Governor of Ekiti State
- Incumbent
- Assumed office 16 October 2022
- Deputy: Monisade Afuye
- Preceded by: Kayode Fayemi

Secretary to the Ekiti State Government
- In office 18 October 2018 – 7 December 2021
- Governor: Kayode Fayemi

Personal details
- Born: Abiodun Abayomi Oyebanji 21 December 1967 (age 58) Ikogosi, Western State (now in Ekiti State), Nigeria
- Party: All Progressives Congress
- Spouse: Olayemi Oyebanji
- Education: Masters in International Relations & Strategic Studies
- Alma mater: University of Ibadan Ekiti State University

= Biodun Oyebanji =

Nigerian politician (born 1967)

Abiodun Abayomi Oyebanji (born 21 December 1967) is a Nigerian politician who has served as the governor of Ekiti State since 2022. He was a former Secretary to the Ekiti State Government and a former Chief of Staff to the Governor of Ekiti State. He was elected governor during the 2022 Ekiti State gubernatorial election, having defeated Olusegun Oni of the Social Democratic Party and Bisi Kolawole of the Peoples Democratic Party.

==Education==
Oyebanji attended Awo Community High School before transferring to C.A.C Grammar School in Efon-Alaaye, Ekiti State, and then the Federal School of Art and Science in Ondo State and the District Commercial Secondary School in Aramoko, Ekiti State (1979 to 1983).

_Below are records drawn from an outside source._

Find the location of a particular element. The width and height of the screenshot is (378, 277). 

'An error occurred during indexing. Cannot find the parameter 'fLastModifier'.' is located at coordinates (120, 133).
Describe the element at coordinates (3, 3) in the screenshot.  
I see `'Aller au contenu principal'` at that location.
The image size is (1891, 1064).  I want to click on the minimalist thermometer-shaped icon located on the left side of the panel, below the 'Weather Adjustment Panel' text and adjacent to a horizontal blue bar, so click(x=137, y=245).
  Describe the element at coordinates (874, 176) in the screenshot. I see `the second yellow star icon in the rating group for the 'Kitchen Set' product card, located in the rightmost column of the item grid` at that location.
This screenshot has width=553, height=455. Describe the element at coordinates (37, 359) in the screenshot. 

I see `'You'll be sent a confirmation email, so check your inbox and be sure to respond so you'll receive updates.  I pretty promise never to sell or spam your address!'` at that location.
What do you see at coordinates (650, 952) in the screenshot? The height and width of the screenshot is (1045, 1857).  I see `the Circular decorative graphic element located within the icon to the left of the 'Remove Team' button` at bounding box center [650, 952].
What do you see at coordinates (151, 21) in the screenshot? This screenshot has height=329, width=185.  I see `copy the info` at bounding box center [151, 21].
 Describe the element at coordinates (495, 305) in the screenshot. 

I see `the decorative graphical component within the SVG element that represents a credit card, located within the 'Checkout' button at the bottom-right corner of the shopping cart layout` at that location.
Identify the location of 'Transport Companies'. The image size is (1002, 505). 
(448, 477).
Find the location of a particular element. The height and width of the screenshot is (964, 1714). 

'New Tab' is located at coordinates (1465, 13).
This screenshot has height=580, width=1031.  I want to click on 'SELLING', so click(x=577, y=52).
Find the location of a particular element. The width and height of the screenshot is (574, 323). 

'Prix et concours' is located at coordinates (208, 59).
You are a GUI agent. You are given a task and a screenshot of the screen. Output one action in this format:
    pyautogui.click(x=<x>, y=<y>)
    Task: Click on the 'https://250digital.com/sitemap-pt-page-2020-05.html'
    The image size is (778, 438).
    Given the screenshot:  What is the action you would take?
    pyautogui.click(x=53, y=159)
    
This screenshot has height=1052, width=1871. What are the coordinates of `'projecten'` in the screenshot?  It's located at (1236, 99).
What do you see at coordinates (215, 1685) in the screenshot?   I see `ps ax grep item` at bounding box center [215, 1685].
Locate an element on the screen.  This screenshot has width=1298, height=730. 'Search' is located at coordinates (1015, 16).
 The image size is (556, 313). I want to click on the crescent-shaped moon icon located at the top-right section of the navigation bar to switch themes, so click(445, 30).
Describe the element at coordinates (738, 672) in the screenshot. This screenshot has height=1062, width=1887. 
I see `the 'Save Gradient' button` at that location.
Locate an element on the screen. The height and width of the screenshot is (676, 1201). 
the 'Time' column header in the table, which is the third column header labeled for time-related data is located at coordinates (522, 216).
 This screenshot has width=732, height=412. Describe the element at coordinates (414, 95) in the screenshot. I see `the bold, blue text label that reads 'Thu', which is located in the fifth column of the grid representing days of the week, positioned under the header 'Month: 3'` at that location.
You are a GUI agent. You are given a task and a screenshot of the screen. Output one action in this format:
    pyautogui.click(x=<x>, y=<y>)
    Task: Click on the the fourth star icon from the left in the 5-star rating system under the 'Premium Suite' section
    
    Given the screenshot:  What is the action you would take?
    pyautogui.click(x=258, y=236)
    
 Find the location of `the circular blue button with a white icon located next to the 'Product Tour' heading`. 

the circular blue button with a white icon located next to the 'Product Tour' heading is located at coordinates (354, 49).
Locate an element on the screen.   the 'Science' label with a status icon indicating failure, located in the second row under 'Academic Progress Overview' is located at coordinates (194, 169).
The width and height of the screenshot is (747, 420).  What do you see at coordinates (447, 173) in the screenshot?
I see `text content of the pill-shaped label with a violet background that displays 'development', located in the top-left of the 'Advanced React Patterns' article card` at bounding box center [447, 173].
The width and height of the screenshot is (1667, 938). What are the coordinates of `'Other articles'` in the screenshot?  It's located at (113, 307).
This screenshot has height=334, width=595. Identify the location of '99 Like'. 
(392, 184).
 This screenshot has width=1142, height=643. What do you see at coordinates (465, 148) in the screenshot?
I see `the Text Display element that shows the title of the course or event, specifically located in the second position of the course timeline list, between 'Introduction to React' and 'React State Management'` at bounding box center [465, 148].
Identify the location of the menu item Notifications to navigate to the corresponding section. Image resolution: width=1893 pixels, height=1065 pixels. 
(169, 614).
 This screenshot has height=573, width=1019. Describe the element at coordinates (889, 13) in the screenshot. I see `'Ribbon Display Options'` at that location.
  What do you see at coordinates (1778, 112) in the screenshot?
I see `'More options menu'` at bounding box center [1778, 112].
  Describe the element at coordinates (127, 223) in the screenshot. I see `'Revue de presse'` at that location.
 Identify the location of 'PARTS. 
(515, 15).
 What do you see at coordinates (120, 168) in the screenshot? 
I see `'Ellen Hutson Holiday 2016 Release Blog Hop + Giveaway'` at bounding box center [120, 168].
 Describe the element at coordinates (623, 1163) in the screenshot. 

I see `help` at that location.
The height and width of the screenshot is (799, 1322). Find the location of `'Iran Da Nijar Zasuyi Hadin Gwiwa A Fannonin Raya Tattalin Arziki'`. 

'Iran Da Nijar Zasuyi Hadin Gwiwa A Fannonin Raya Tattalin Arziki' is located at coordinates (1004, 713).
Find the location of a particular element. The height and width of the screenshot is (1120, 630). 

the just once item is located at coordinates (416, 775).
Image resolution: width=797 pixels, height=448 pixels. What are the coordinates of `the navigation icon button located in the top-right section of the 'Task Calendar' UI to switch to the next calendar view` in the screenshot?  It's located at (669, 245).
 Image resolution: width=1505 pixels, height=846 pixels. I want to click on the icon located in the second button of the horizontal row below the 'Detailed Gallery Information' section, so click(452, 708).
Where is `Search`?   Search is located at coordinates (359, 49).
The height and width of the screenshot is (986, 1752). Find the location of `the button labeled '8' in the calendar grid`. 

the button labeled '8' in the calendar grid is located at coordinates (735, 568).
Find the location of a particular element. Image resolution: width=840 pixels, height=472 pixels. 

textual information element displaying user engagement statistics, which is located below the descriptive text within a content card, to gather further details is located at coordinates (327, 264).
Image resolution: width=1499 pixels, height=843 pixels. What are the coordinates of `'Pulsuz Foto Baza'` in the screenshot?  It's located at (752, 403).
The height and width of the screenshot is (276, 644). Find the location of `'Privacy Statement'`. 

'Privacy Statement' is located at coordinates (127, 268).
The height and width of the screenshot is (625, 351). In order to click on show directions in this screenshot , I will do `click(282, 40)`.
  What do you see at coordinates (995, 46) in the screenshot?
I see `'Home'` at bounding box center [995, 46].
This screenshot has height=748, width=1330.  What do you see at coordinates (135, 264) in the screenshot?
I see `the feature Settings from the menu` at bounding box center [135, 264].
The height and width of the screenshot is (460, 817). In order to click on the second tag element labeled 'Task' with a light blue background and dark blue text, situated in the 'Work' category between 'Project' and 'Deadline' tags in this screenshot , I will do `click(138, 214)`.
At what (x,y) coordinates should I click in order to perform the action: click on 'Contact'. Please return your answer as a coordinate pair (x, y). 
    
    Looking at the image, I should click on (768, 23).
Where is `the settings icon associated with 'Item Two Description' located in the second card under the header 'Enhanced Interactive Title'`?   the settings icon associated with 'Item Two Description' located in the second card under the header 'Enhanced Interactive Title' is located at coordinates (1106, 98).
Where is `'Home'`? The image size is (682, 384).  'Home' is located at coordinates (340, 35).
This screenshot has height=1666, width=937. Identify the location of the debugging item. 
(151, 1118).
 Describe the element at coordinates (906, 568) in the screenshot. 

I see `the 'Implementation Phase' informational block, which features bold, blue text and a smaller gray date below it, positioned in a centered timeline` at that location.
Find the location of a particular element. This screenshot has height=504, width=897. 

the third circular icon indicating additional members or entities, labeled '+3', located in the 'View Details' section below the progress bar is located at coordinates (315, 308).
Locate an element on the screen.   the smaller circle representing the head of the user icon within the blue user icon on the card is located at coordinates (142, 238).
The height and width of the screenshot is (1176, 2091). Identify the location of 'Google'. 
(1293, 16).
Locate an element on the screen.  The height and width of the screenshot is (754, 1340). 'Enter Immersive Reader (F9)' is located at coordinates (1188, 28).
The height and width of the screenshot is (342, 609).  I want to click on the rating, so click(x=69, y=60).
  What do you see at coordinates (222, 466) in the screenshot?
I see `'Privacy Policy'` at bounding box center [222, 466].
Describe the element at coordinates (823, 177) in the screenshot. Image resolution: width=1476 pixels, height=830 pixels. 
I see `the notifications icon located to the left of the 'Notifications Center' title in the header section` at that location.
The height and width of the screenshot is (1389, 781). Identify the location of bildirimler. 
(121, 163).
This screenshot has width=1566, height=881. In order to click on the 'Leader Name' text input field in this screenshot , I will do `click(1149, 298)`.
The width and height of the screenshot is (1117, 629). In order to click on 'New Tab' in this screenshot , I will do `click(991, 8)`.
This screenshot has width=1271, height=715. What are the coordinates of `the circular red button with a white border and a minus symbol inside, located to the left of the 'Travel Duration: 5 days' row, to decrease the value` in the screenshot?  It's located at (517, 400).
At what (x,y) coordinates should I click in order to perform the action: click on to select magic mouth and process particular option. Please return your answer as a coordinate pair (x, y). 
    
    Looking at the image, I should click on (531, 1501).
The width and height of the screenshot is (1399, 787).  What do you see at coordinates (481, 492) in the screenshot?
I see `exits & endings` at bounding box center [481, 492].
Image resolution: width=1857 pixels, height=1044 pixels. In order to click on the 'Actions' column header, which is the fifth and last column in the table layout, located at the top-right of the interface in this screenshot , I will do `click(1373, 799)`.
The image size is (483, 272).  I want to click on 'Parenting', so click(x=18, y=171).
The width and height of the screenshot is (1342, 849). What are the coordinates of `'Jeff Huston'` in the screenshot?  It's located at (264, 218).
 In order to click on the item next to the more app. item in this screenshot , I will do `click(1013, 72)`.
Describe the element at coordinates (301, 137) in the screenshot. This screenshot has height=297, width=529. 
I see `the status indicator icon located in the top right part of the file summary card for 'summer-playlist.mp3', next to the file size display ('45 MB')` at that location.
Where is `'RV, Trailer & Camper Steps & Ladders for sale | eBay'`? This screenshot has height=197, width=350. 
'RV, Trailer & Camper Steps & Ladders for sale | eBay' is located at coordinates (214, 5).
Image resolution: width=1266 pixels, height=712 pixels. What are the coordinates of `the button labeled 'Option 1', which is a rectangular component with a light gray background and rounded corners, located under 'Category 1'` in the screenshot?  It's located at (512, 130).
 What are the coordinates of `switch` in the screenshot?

In 1989, Oyebanji obtained a Bachelor of Science (BSc.) degree in Political Science from the Ondo State University (now Ekiti State University, Ado-Ekiti), and proceeded to the University of Ibadan, Oyo State in 1992 where he bagged his masters' Degree (M.Sc) in Political Science.

==Career==
Oyebanji has at various points served in public service through appointments or as a member of committees.

In 1994, Oyebanji was appointed Secretary of the committee set up for the creation of Ekiti State, headed by Baba Deji Falegan. He was also the Secretary of the Ekiti State Development Fund.

When Nigeria reverted to democracy in 1999, at 32 years old, he was named one of the top advisers to Otunba Niyi Adebayo, the state's first democratically elected governor. Oyebanji ascended through the ranks to become the state governor's Chief of Staff in 2003.

In 2009, he was appointed chairman of the governing board, Citizenship and Leadership Training centre under the federal ministry of youth and sports development (June 2009 – December 2010).

In 2010, Oyebanji was appointed the commissioner for integration and inter-governmental affairs and later Ekiti’s office of transformation strategy and delivery (OTSD) a year later by the administration of Kayode Fayemi.

In 2018, Oyebanji was appointed secretary to the state government (SSG) by Kayode Fayemi, after being reelected for a second term as Governor of Ekiti State.

===Politics===
In 2021, Oyebanji resigned his position as the Secretary to the State Government to pursue his governorship aspirations.

On 8 December 2021, Oyebanji declared his intention to contest the Ekiti State Gubernatorial Election in 2022.

There were speculations of Oyebanji being the favourite of Fayemi, resulting in inferences of an imposition on the State which led to other aspirants withdrawing from the governorship primaries polls alleging that the "election committee was made up of loyalists of Fayemi".

The grievances of the other aspirants were not addressed by the party hierarchy hence, the primary was held, and Oyebanji polled 101,703 votes, unopposed to emerge as the All Progressives Congress governorship flag bearer in the 2022 Ekiti State gubernatorial election.

On 18 June 2022, Oyebanji was elected governor on the APC platform with a 30% margin over second-place finisher and former Governor Olusegun Oni of the Social Democratic Party. He was officially sworn in as governor of Ekiti State on 16 October 2022.

==Personal life==
Oyebanji is currently married to Prof. (Mrs) Oyebanji, who is an associate professor at the University of Ibadan and also a princess of Ado Ekiti.